In what seemed to be a small shrine carved out of the eastern wall of a deep cistern, Brookstone discovered a cache of three scrolls. The scrolls included Jeremiah, Lamentations, and a hitherto unknown scroll now referred to as Anatiya. Among the three scrolls are three distinct handwriting styles, and it is already consensus opinion to refer to these scribes as Anatiya, Baruch, and Ben Sira.
Attributed to Anatiya are chapters 1 through 51 of the Scroll of Anatiya, excluding the last paragraph of chapter 51. Attributed to Baruch are the scrolls of Jeremiah, Lamentations, and the last paragraph of chapter 51 of Anatiya. Attributed to Ben Sira is chapter 52 of Anatiya, which is written in Hebrew with a number of Greek loan-words.

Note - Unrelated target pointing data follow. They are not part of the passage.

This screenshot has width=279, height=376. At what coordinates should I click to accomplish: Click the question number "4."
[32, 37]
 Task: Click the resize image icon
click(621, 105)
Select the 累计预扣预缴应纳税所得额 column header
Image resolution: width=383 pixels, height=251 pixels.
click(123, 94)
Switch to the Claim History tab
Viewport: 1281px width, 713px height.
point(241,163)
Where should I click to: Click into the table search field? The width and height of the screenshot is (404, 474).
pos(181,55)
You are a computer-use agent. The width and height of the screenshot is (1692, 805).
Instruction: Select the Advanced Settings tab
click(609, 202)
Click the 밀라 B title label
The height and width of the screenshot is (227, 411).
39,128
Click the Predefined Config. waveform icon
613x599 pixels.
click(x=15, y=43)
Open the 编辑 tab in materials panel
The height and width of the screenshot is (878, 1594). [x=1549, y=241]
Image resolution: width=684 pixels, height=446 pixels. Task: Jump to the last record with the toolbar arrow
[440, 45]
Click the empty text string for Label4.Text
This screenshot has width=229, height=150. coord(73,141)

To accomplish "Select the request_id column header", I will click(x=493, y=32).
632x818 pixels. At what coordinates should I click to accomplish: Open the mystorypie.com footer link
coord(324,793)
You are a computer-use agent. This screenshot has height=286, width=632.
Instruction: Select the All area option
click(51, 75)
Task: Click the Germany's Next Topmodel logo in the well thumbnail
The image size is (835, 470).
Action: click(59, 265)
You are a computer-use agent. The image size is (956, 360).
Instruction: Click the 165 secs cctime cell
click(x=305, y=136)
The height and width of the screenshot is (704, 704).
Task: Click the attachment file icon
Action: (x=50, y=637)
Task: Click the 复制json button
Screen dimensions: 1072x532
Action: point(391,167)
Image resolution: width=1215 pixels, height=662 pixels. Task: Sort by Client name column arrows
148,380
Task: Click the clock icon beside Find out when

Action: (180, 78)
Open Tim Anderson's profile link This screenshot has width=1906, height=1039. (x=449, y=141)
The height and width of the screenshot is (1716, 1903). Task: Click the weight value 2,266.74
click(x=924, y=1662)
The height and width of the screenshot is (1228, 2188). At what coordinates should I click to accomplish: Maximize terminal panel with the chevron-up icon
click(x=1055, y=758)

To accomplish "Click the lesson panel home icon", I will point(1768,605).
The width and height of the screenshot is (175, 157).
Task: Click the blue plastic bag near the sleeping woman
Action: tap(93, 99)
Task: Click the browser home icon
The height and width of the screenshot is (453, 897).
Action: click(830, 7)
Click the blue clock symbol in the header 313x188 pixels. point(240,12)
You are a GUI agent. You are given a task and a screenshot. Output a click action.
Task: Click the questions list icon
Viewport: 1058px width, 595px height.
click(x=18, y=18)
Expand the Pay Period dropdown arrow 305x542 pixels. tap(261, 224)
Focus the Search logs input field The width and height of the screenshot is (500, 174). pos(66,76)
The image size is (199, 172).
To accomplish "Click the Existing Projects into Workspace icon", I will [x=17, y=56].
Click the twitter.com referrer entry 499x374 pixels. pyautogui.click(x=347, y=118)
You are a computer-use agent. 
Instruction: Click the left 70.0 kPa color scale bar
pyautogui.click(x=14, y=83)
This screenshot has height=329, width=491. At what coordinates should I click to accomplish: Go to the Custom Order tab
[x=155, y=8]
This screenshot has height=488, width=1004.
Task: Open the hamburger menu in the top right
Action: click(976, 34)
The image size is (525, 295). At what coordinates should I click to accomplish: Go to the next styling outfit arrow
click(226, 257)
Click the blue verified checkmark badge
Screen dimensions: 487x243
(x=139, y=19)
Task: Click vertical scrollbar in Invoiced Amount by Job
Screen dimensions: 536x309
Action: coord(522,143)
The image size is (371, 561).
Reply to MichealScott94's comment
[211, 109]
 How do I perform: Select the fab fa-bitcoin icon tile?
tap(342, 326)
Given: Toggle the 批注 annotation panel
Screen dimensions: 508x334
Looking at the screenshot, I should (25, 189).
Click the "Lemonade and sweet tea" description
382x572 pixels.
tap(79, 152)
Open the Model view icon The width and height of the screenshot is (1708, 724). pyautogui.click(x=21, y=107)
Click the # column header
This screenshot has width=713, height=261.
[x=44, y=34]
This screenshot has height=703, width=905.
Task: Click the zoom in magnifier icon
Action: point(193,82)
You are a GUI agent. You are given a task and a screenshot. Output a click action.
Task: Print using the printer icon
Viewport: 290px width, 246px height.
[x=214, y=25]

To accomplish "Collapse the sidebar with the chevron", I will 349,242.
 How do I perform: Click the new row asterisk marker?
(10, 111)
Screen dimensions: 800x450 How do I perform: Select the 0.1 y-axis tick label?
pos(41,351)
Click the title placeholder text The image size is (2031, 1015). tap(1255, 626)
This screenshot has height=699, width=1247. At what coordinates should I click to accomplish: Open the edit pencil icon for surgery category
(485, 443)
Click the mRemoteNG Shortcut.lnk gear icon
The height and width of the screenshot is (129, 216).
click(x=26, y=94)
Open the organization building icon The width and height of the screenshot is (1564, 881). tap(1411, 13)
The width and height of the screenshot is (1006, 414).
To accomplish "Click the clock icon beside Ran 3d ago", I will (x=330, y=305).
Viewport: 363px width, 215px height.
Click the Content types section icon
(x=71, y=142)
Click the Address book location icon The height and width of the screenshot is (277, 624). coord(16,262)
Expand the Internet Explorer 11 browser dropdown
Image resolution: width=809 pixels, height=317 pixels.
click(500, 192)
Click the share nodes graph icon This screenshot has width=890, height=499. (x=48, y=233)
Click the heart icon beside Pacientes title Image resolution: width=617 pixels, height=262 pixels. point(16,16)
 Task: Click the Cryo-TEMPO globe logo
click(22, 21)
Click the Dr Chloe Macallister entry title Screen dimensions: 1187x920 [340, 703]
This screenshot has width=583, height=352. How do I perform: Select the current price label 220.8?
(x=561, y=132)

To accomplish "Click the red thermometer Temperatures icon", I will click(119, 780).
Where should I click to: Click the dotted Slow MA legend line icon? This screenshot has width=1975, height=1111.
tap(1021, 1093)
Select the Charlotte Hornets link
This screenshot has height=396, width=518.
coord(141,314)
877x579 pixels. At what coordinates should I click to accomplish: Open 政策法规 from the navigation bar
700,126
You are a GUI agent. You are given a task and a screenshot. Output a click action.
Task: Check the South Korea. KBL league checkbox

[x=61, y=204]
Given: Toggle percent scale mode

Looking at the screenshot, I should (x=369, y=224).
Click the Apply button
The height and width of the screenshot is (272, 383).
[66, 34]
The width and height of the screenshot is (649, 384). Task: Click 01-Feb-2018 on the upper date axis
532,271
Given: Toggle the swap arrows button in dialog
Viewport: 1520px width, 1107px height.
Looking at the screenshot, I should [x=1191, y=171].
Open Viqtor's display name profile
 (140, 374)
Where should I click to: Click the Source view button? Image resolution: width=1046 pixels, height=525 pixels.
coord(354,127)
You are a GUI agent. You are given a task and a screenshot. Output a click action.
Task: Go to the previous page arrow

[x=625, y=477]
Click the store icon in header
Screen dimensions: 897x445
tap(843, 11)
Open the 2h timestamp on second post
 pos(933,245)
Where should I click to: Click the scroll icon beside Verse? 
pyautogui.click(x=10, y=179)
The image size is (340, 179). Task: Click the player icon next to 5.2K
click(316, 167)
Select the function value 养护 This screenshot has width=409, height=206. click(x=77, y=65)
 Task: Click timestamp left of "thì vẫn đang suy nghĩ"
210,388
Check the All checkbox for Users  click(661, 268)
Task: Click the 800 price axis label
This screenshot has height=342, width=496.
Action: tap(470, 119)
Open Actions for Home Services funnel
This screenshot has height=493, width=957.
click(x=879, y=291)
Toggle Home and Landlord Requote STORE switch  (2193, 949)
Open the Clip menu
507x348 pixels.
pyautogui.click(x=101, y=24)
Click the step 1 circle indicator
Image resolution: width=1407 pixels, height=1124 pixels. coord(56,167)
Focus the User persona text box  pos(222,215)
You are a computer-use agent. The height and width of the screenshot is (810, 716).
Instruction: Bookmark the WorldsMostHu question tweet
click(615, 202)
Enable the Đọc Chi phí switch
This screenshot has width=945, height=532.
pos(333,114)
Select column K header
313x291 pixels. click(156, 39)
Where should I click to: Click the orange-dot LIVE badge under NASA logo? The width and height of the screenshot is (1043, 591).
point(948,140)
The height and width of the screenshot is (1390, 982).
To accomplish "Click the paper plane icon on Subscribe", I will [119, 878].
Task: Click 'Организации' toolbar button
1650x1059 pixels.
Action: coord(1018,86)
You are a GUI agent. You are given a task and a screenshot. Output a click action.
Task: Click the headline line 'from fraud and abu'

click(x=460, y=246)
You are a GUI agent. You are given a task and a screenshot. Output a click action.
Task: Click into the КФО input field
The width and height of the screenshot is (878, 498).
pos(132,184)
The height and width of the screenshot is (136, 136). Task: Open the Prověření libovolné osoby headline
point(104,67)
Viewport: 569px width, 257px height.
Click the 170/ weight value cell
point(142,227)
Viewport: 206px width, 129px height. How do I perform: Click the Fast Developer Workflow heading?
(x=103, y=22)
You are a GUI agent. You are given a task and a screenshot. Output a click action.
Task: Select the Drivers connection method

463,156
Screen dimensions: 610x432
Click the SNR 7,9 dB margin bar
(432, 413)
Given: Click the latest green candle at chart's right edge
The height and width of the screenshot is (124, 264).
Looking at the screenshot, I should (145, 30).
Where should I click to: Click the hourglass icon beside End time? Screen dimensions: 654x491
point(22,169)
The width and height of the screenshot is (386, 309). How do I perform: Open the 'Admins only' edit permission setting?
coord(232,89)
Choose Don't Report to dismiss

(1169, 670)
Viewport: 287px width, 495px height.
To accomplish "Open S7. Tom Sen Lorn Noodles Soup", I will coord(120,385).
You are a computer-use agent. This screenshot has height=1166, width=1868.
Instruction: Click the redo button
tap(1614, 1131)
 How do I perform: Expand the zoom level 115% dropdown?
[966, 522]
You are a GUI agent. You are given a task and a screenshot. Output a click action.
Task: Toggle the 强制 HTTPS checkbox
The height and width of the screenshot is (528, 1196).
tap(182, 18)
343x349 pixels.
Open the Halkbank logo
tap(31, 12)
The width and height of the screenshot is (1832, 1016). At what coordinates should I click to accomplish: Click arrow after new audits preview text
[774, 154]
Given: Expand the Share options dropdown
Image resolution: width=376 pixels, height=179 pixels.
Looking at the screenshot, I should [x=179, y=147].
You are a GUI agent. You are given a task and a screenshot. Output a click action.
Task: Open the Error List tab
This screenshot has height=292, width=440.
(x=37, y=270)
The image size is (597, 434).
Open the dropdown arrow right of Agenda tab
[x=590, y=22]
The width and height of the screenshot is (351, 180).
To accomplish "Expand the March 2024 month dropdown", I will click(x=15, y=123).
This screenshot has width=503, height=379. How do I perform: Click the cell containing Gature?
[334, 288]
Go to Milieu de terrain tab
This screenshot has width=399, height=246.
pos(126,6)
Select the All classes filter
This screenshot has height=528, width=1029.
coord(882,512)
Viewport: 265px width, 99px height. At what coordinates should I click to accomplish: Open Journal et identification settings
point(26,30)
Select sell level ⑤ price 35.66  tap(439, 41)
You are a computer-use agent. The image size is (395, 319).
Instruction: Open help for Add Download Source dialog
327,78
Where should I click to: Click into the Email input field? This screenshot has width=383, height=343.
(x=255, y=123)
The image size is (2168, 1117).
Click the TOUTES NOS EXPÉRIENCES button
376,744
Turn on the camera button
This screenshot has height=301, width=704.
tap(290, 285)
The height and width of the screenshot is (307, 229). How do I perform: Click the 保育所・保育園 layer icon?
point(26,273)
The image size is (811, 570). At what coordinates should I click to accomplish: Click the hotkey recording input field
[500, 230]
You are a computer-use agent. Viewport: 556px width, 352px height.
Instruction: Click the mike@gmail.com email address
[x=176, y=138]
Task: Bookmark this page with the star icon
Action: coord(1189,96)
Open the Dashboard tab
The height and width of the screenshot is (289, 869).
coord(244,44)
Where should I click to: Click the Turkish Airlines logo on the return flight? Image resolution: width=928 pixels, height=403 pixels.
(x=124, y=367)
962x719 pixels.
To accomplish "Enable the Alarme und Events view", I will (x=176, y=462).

Also found in the shrine were the skeletal remains of two people, one male and the other female, with their arms around each other and their ribs overlapping, as cards being shuffled. These remains have been dated to the mid-to-late sixth century BC.
The author of the Scroll of Anatiya, a passionate follower of the prophet Jeremiah, was born ca. 620 BC. She witnessed the capture and destruction of Jerusalem in 587, was released by the Babylonians from the Israelite exiles to return to Israel, witnessed the murder of Gedaliah, the appointed governor of Jerusalem, in 586, and survived the ensuing Chaldean attack. She joined the small number of Israelite exiles to Egypt and lived there from 586–585, after which she returned to Anatot, where her life ended ca. 583.
Those readers familiar with Jeremiah will note the obvious similarities between the text of his prophecies and this text. There is a striking symmetry of structure in the outline of the chapters. The two authors frequently discuss the same historic events. Often phrases and entire verses are shared by both texts, and it is unclear whether certain phrases originate with Anatiya or with Jeremiah. Similarly, our text weaves phrases from Torah (the Five Books of Moses), the two Books of Samuel, the two Books of Kings, Proverbs, Psalms, The Song of Songs, Job, and selections from the prophets. Excepting where texts obviously predate 629 (readers beware: literary chronology rarely predicts date of authorship!) it requires serious consideration to discern the author’s intentional allusions, text that is original to her, and wording that may have been idiom of the time.
While another translator might have chosen to publish the text side by side with Jeremiah in order to facilitate comparisons, I prefer to let Anatiya’s voice remain autonomous. I have also chosen not to burden this initial version of the text with extensive annotation and footnotes. The text itself does demand scholarly study, and there is no doubt that supplemented editions will soon follow. The point of this edition is merely to recover an extraordinary ancient voice and to render it accessible to the modern reader.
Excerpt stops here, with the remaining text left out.